Since the American prosperity boom ended sometime in the mid-to-late 60s business in the U.S. has been mostly about cutting corners. Outside of the digital industry, innovation has been overwhelmingly about making things cheaper to produce rather than inventing new or better things. For a trivial example, in my lifetime store-bought pies have gotten smaller and flatter and the bases have been flared inward so far that a 9-inch pie you buy today contains as much actual pie as maybe a 7-inch pie 30 years ago.
Competition can improve things, but there's a Moore's Law type of limit on this when competition is based almost entirely on improving efficiency. When costs have been trimmed as low as they can be, businesses are making the least profit they can operate on, and customers are paying the highest tolerable price for the lowest tolerable value, where do things go from there? I have no idea, but the Internet is accelerating us toward that point, as free flowing information gives everybody access to everybody else's best deal.
Like so many others, you don't seem to understand what Net Neutrality is actually doing. The regulation as I understand it is about controlling the speed and access to various hosts - as in, they al need to be able to be accessed at exactly the same speed (no traffic shaping for VOIP for example) and you will not be blocked from any host (well, except possibly the ones the government doesn't like - that would come later though).

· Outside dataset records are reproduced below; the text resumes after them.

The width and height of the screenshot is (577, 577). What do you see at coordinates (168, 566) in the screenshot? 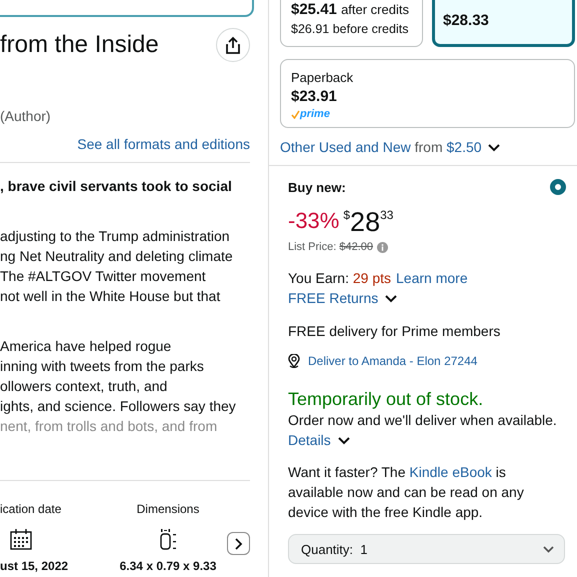
I see `detail-value: 6.34 x 0.79 x 9.33` at bounding box center [168, 566].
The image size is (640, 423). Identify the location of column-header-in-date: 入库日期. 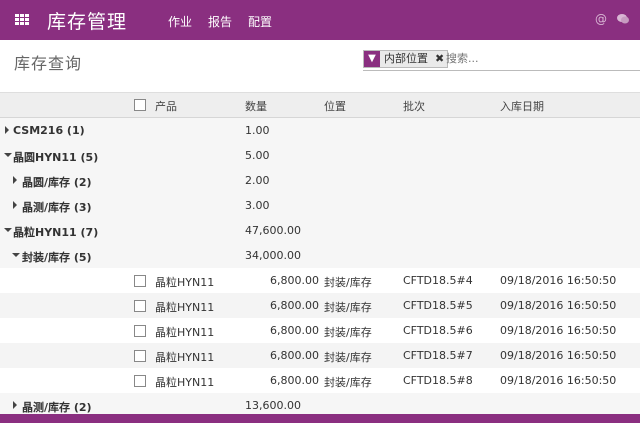
(522, 106).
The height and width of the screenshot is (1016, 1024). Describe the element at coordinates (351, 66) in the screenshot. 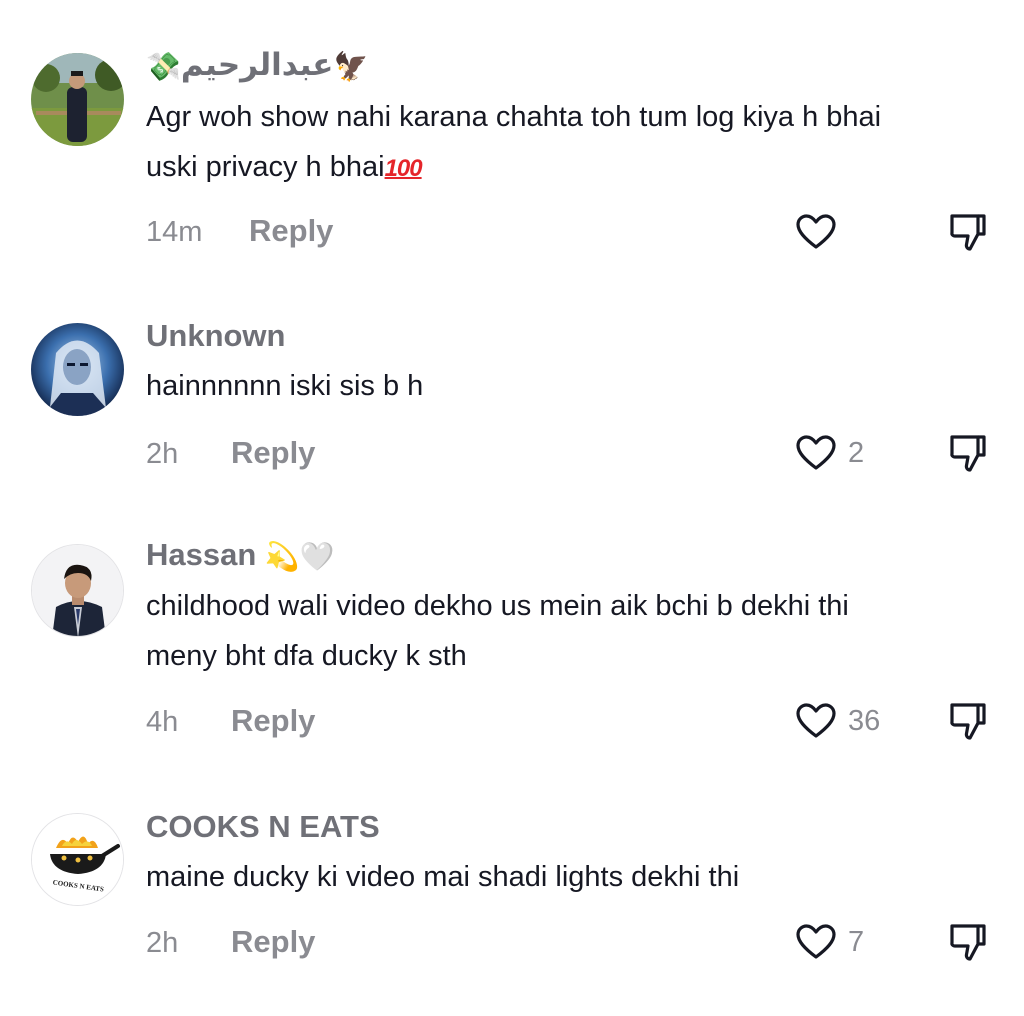

I see `eagle-emoji-icon: 🦅` at that location.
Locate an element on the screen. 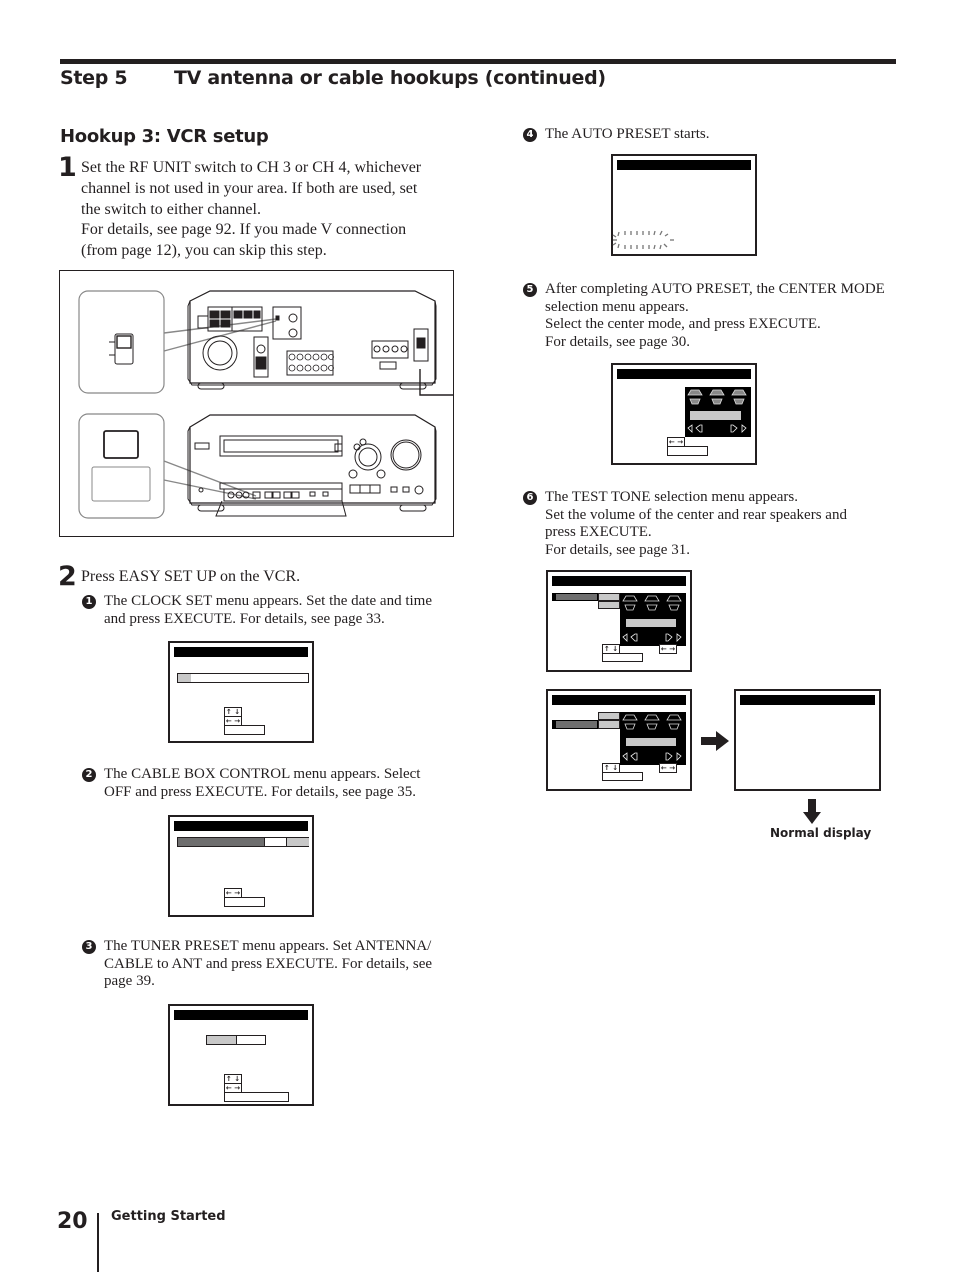 The image size is (954, 1272). step-title: TV antenna or cable hookups (continued) is located at coordinates (390, 78).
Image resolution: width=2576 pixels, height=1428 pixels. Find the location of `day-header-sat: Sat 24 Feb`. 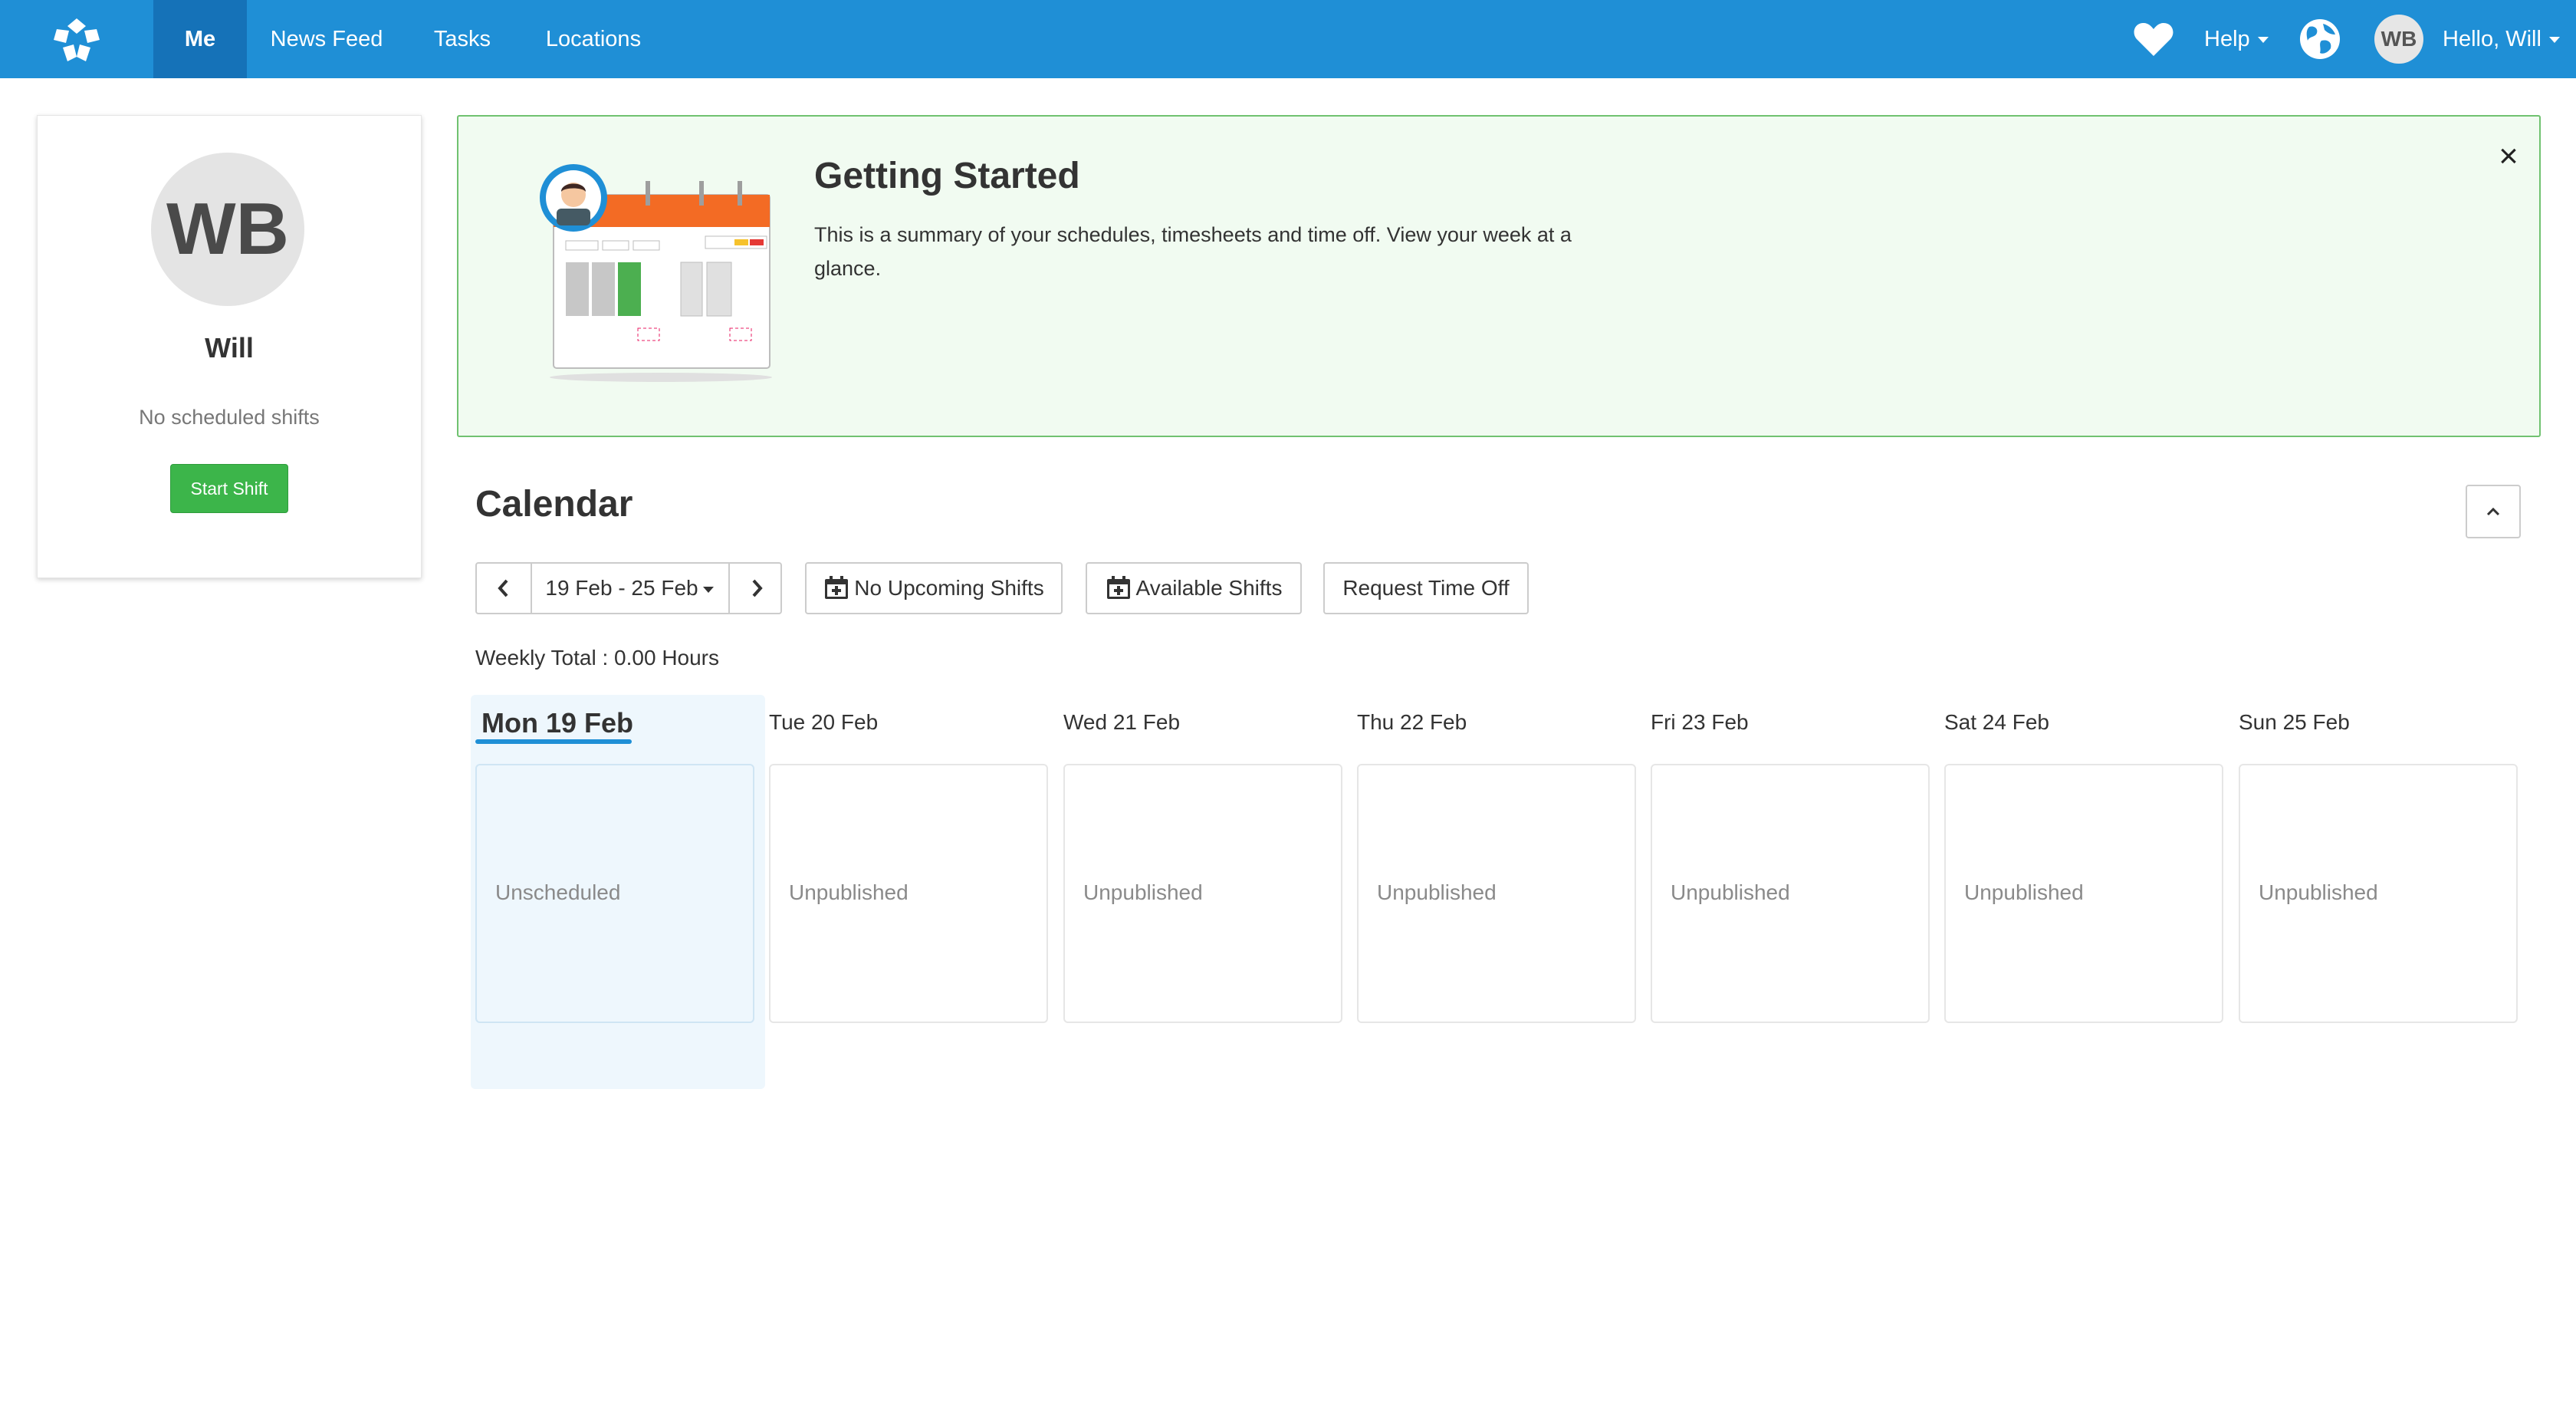

day-header-sat: Sat 24 Feb is located at coordinates (1996, 722).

Net Neutrality doesn't say anything about the ISP's altering what you are charged based on the host you are accessing. You see, that's the problem with creating a tool or regulation to solve a problem that doesn't exist, is that when the real problem comes along you have nothing to stop it.
"There is more worth loving than we have strength to love." - Brian Jay Stanley
If the wired or wireless carrier doesn't advertise "internet" but instead advertises" access to our key partner web sites for free, Facebook for $100.00/min" or whatever, I don't see a problem.
It's a free country, but false advertising should not be allowed.
By the way, blocking outgoing port 25 and other commonly-abused ports while advertising "Internet" is false advertising and should be prohibited as well. Companies that block port 25 should be encouraged to advertise "The full web experience plus our special protection to keep you from being a spam-zombie!" and if they don't do that at least prohibit them from advertising "Internet access" if that's not what they are selling.
Every major player should be required to offer "Internet access" - that is, without restrictions - at fair and reasonable prices, where "fair and reasonable" are reasonably close to what they charge for "not quite internet" services.
Knowledge is how to play a game, intelligence is how to win, wisdom is knowing what game to play.
Its about the gatekeepers. It always has been. It always will be. Anytime someone can put a gate between you and your goal and charge you for the privilege of going through it, they will.